TASK OBJECTIVE
Pull every line holding the string "button" from the records below.

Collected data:
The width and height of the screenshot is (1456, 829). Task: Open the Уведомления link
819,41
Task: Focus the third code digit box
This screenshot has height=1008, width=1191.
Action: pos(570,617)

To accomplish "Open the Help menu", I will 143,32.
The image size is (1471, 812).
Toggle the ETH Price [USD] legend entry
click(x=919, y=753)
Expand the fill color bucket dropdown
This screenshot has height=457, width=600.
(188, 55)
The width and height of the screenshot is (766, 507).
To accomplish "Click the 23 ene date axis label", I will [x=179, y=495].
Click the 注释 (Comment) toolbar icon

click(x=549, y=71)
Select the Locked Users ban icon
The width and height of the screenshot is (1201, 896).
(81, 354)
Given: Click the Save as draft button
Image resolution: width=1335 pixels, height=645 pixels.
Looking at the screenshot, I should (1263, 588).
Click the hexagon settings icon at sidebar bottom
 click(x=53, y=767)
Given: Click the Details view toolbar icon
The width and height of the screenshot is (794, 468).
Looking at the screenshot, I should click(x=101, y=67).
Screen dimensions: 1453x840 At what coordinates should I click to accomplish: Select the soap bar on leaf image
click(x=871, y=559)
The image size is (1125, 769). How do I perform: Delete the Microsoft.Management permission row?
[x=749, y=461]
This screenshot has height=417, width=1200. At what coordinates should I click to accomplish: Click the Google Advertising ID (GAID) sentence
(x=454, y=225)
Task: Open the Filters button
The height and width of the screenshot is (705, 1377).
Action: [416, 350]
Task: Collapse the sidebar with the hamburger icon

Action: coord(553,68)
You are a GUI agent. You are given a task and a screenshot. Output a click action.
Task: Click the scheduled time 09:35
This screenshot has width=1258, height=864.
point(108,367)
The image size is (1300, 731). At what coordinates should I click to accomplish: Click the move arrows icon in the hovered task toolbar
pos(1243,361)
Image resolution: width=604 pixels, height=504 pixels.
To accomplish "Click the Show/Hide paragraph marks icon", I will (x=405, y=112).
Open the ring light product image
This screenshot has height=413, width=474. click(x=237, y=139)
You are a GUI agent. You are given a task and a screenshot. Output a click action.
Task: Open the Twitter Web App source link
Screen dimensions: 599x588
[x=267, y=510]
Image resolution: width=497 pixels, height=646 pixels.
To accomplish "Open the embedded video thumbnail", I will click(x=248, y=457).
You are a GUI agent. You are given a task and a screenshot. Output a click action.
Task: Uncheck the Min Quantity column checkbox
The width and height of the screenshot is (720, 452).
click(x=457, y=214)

EXERCISE RESULT
Given: Click the Save as draft button
Task: Open the Filters button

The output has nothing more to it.